> _Dataset entries_
• • • • • • •
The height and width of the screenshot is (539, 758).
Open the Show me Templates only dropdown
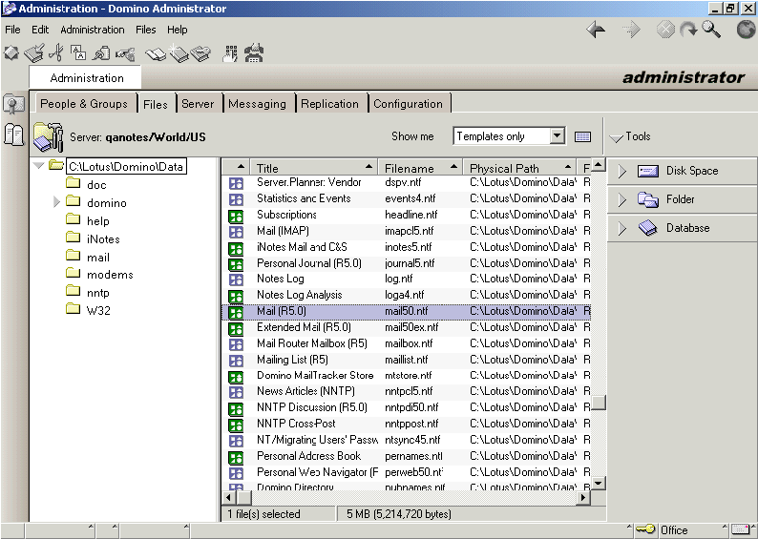(558, 136)
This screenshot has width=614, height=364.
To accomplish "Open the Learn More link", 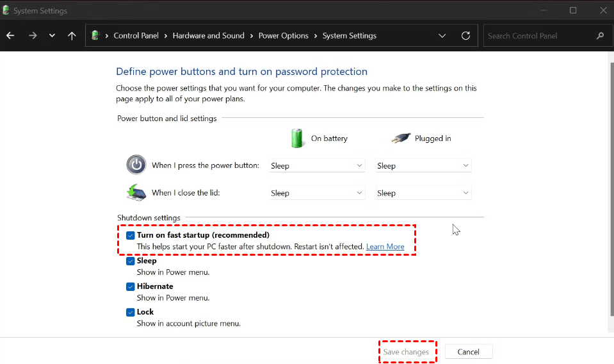I will tap(385, 247).
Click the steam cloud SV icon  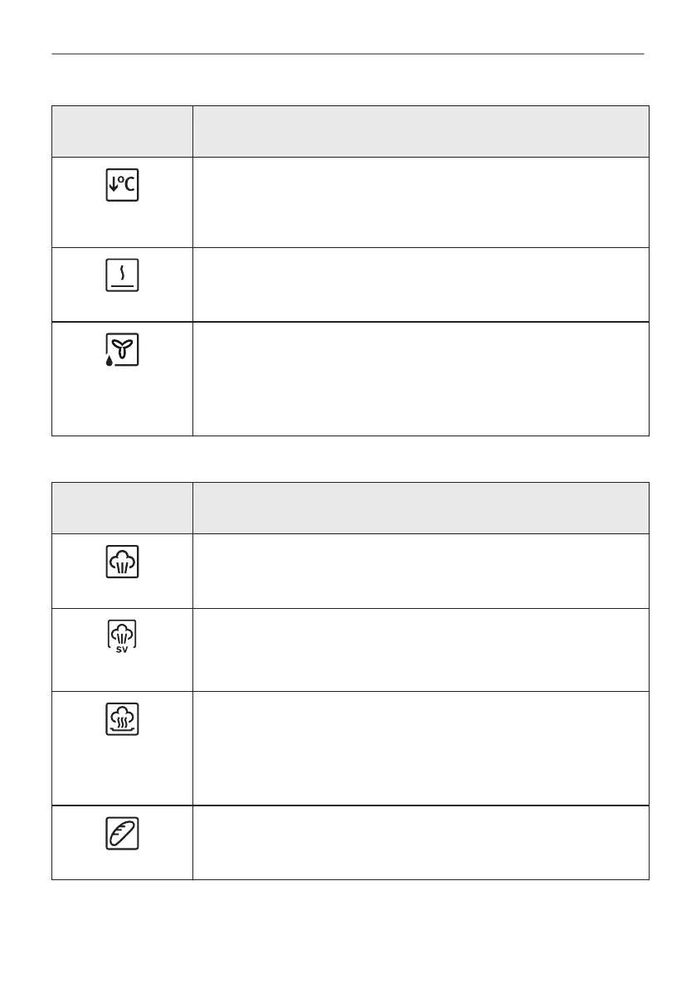(x=123, y=637)
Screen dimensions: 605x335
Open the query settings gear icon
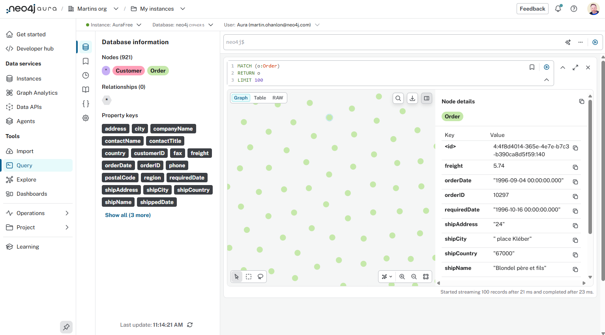pyautogui.click(x=85, y=118)
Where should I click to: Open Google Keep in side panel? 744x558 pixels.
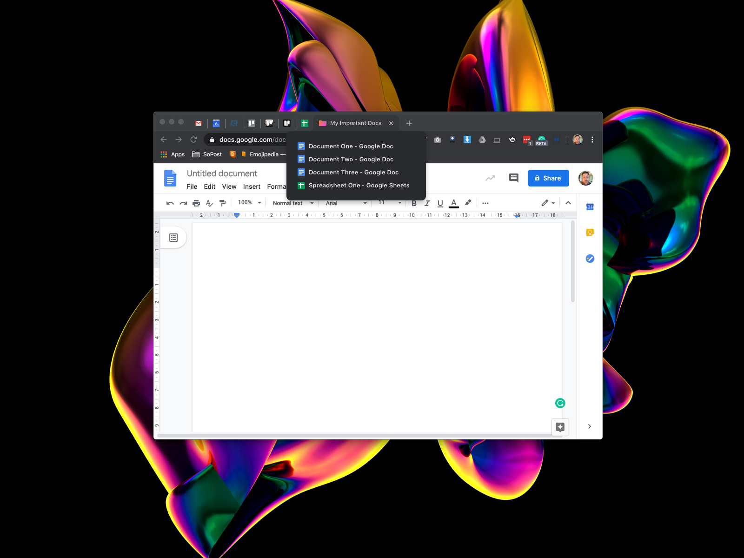590,233
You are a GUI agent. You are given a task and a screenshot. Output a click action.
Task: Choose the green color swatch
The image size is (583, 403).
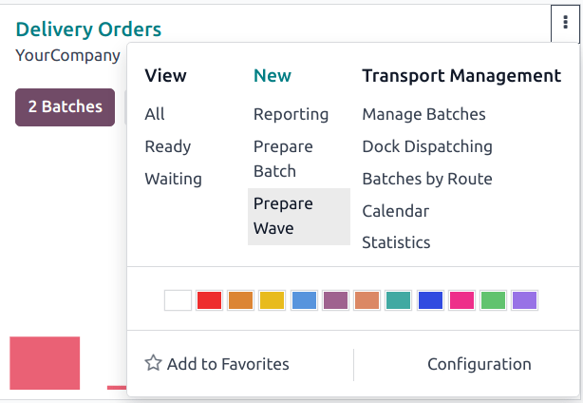point(493,300)
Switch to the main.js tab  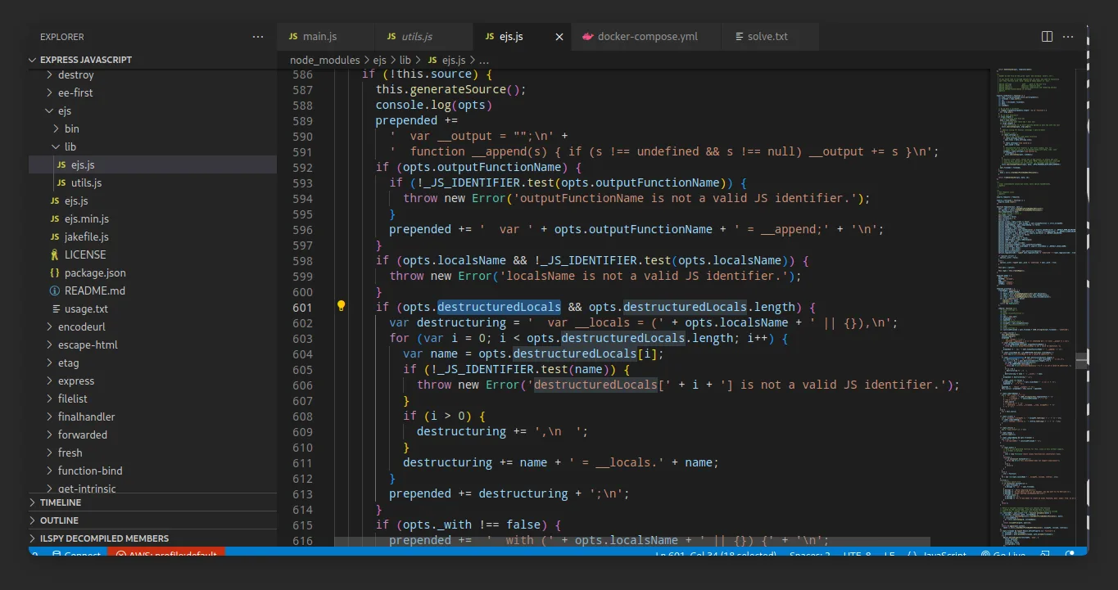[319, 37]
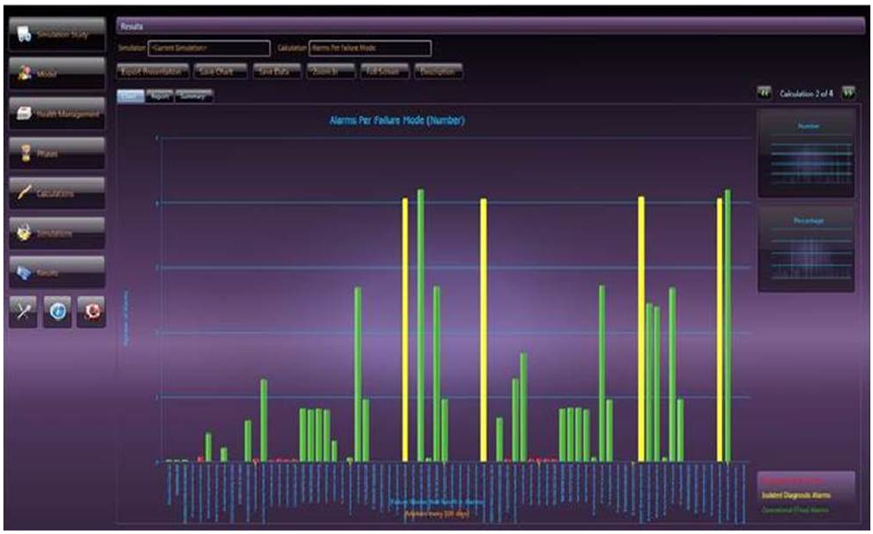The height and width of the screenshot is (534, 873).
Task: Open the Simulation Study section
Action: pyautogui.click(x=57, y=35)
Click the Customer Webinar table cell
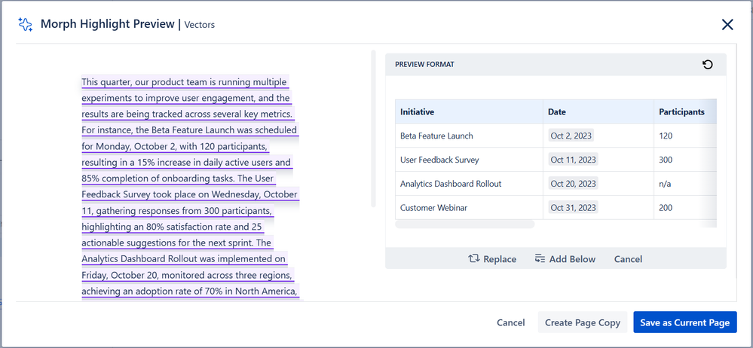Viewport: 753px width, 348px height. click(433, 208)
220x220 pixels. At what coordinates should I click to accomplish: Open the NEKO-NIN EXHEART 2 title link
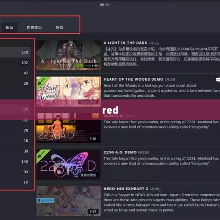click(x=126, y=189)
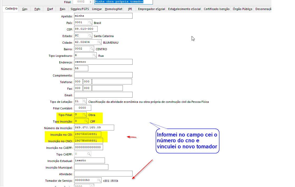Viewport: 295px width, 187px height.
Task: Click the Cidade lookup magnifier icon
Action: tap(99, 42)
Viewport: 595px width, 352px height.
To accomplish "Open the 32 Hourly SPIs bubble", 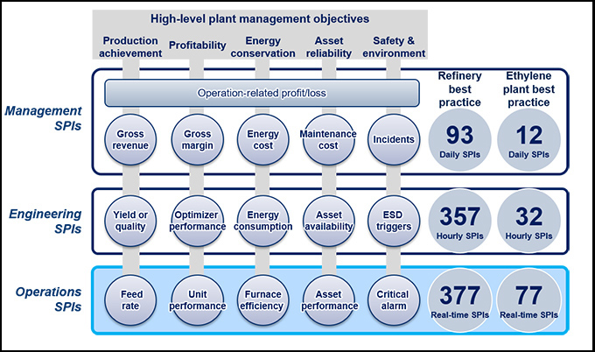I will [x=529, y=221].
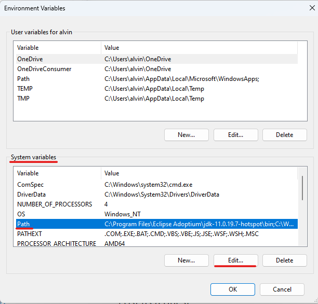Click New button under User variables
Screen dimensions: 318x304
(x=186, y=135)
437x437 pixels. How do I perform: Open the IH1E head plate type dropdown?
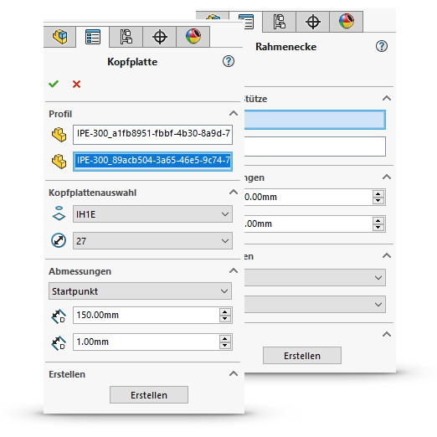pos(152,214)
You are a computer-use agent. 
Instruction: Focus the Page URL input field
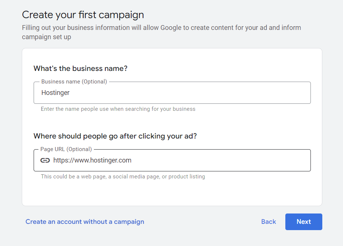[x=181, y=160]
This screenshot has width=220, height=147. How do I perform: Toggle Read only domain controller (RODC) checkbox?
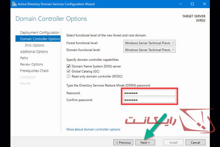(69, 76)
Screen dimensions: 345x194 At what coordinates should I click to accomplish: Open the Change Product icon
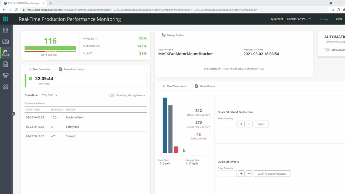(x=164, y=35)
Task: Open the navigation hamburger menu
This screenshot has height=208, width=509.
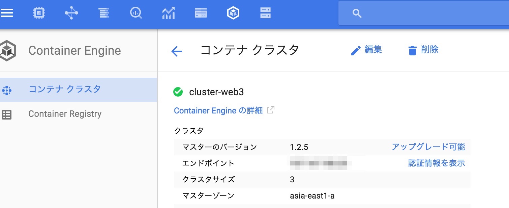Action: [x=7, y=12]

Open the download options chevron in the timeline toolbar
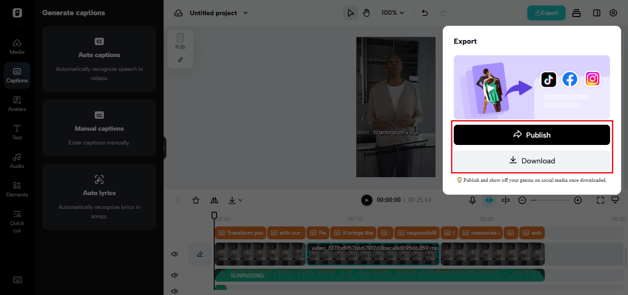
• • • • • • •
> _About this task_
Only the number is needed: please work out how many lines in the data contain the string "agent".

> _Response box_
2